Mass culling for avian influenza: rational strategy or needless destruction?

Sridhar Srikantiah

DOI: https://doi.org/10.20529/IJME.2008.020


Infection by the Highly Pathogenic Avian Influenza (HPAI) virus strain H5N1 has wrought periodic havoc in several pockets in the country in the last two years, most recently in West Bengal (1, 2). Millions of domestic fowl potentially infected with the virus have been slaughtered, affecting the livelihood and nutrition of people in thousands of villages and towns, with the intention of saving the rest of the poultry and preventing human infection. No human infection has yet been discovered in India, and this appears to justify the mass culling. But does it, really? How rational is the strategy? Can there be a more humane, less destructive approach which is no less likely to be effective?

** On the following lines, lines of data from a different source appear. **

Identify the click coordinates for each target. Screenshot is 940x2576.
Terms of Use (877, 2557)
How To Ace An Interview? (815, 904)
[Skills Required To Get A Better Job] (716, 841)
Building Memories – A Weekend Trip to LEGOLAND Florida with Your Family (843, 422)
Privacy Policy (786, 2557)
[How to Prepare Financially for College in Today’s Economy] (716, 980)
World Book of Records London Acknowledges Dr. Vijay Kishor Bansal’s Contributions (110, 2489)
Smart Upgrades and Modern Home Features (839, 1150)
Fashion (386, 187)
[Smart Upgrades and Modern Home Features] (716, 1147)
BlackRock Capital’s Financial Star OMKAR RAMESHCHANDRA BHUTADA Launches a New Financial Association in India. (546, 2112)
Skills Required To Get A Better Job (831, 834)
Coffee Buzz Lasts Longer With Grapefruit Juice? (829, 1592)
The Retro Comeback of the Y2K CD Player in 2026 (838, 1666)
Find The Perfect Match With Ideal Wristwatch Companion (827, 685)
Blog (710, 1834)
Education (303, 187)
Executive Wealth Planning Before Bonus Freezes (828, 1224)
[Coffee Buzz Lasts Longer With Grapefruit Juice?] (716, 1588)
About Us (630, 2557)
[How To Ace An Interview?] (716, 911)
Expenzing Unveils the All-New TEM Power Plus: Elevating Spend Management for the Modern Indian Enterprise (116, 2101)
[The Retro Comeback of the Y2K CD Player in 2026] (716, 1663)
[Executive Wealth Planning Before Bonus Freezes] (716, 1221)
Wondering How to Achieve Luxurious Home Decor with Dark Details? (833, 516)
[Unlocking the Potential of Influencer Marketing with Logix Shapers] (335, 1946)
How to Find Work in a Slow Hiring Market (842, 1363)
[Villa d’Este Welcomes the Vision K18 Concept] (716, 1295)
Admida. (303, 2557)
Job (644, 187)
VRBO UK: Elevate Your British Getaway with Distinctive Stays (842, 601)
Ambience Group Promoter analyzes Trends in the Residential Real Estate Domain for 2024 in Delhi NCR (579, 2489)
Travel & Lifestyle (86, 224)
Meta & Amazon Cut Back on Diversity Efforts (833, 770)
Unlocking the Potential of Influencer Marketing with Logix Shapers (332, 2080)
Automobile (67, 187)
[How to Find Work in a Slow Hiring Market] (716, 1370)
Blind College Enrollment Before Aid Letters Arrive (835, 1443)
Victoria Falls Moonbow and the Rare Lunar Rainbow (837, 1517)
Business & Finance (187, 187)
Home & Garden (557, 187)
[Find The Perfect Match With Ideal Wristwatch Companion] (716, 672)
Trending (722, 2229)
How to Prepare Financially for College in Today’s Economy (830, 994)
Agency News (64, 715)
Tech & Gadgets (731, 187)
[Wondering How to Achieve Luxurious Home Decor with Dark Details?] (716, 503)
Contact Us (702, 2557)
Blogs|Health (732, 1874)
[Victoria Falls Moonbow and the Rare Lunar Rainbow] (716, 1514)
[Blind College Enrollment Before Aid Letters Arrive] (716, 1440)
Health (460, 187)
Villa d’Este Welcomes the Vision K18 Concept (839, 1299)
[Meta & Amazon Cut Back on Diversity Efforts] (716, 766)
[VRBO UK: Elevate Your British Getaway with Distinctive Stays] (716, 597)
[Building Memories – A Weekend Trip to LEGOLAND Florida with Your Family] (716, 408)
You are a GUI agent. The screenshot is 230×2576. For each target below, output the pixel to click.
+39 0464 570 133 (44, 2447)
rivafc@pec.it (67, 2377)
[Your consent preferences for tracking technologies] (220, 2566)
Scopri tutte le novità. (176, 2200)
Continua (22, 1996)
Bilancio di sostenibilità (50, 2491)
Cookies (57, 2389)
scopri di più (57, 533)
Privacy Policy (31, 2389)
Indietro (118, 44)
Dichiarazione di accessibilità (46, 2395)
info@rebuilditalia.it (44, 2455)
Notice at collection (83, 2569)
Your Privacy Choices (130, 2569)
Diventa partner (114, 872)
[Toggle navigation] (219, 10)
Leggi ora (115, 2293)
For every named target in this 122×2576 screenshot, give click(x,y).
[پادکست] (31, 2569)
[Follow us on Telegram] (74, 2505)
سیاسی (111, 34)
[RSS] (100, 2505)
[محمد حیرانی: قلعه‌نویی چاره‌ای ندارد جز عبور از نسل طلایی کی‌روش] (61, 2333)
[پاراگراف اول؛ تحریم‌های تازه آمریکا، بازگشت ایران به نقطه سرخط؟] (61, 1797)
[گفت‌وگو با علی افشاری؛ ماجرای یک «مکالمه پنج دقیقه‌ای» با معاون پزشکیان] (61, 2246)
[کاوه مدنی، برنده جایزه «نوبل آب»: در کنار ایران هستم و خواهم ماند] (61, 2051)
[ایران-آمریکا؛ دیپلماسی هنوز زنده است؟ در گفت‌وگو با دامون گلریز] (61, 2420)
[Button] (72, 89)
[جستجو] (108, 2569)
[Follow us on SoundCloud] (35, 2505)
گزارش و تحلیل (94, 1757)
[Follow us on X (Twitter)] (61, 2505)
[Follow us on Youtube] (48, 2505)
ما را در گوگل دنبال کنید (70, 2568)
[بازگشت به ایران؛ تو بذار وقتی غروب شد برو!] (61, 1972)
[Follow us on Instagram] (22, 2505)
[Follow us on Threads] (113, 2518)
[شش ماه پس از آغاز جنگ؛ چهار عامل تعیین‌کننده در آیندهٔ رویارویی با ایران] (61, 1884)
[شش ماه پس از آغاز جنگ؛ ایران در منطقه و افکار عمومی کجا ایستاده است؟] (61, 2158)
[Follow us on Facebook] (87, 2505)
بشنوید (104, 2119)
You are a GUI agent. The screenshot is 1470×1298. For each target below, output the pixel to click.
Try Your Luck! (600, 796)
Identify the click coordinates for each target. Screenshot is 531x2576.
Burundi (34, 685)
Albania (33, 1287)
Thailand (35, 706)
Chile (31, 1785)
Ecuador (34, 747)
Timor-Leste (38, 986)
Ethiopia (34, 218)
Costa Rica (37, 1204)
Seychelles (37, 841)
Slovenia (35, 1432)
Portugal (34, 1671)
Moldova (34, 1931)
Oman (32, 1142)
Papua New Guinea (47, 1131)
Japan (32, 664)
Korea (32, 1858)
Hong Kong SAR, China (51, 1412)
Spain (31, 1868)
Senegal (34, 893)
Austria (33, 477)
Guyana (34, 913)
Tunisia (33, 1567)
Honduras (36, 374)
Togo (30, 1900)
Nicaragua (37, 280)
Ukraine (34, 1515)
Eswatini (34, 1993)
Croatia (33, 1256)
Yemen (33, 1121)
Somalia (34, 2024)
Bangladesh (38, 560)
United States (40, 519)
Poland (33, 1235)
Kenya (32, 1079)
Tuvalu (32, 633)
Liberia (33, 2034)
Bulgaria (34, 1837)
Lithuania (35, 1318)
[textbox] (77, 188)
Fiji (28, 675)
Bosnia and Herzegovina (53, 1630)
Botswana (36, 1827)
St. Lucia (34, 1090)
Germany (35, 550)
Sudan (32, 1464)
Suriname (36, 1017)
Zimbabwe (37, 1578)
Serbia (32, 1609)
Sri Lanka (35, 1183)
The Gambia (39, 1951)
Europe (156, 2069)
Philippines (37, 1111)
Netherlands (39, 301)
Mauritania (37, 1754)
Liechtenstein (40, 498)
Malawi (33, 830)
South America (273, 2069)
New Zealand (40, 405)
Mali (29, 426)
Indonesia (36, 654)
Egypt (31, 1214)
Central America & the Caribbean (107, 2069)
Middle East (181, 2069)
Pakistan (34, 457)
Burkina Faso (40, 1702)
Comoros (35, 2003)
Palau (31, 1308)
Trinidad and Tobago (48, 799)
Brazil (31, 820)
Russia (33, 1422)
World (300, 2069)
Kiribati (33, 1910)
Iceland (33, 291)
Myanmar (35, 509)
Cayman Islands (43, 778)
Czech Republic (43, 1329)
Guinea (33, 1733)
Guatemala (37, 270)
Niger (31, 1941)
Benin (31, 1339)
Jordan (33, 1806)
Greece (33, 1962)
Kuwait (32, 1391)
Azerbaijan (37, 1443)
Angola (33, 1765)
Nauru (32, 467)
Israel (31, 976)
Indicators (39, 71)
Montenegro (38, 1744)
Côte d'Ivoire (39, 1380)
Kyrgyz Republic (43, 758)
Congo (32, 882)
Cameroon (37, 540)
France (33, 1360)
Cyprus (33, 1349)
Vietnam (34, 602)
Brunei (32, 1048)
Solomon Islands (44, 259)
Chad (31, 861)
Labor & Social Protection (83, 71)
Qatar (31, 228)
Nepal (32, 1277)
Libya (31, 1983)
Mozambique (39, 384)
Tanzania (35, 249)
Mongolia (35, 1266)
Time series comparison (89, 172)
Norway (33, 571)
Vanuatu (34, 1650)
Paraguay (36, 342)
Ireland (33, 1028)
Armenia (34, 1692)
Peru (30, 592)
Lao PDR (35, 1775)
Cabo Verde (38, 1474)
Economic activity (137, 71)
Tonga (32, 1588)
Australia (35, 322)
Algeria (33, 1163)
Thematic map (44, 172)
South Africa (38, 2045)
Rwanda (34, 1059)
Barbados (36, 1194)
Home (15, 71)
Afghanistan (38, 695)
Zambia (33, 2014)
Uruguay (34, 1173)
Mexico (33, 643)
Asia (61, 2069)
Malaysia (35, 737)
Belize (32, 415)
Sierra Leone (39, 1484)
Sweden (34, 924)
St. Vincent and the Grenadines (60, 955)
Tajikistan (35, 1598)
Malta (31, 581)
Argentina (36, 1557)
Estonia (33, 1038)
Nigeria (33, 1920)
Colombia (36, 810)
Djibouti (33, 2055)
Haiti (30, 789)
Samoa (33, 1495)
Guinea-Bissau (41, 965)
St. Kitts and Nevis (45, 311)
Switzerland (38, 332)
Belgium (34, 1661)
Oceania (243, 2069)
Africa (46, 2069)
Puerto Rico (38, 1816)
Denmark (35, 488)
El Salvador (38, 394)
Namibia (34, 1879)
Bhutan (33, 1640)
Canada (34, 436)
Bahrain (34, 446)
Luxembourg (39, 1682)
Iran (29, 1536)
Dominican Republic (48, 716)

There are good reasons to fear the H5N1. It kills about 90 per cent of the birds it infects and the surviving ones are sources of infection for other healthy birds. It rarely affects humans but when it does, it is almost as lethal: of the 300-odd people confirmed to have acquired the infection globally in the last four years since the first human case was reported, more than half have succumbed to severe respiratory illness. An antiviral drug, oseltamivir, can alleviate the seriousness of illness in humans but it is expensive, as is the intensive supportive care needed to salvage the lives of those infected. What makes avian influenza truly frightening is that the virus has been jumping species and hence presents the tantalising probability that it will any day mutate to a form that is highly infectious to humans and transmit rapidly from person to person in a pandemic crossing national boundaries at a scorching pace, before effective vaccines can be developed and used, leaving behind human mortality of a scale unthinkable in the modern age.

There appears to be sufficient evidence that some of the devastating influenza epidemics that killed millions of people in the recent past (in 1918, 1957 and 1968, with about 50 million, two million and one million human deaths respectively) might have been initiated by a similar mutation. (To place this in perspective, every year an estimated 250,000 to 500,000 deaths occur due to human influenza globally.) There is also evidence that the question is no longer whether such a mutation will occur in the H5N1, but when and where. In effect, one viral particle in one bird (or other suitable host), somewhere on earth, will acquire by random chance the ability to easily infect human cells and set the disaster rolling. Theoretically, this can happen in more than one unrelated location, and thus there could be epidemics beginning from more than one focus or country and at different points of time.

Guidelines for action

For this reason, since 2003, global public health attention has been increasingly directed to finding means of preventing or, at least, delaying the disaster. Besides the animal husbandry and health ministries of national governments in the affected countries, organisations such as the Food and Agricultural Organization of the UN, the World Organization for Animal Health, the World Health Organization and the Centers for Disease Control and Prevention have been at the forefront of the battle. Guidelines and manuals have been issued prescribing steps that countries and their provinces can take to contain bird-to-bird and bird-to-human transmission and prepare for the eventuality that the dreaded mutation and human epidemic will occur. In India, the central and state health authorities, in close collaboration with the department of animal husbandry, are using these guidelines to plan and act.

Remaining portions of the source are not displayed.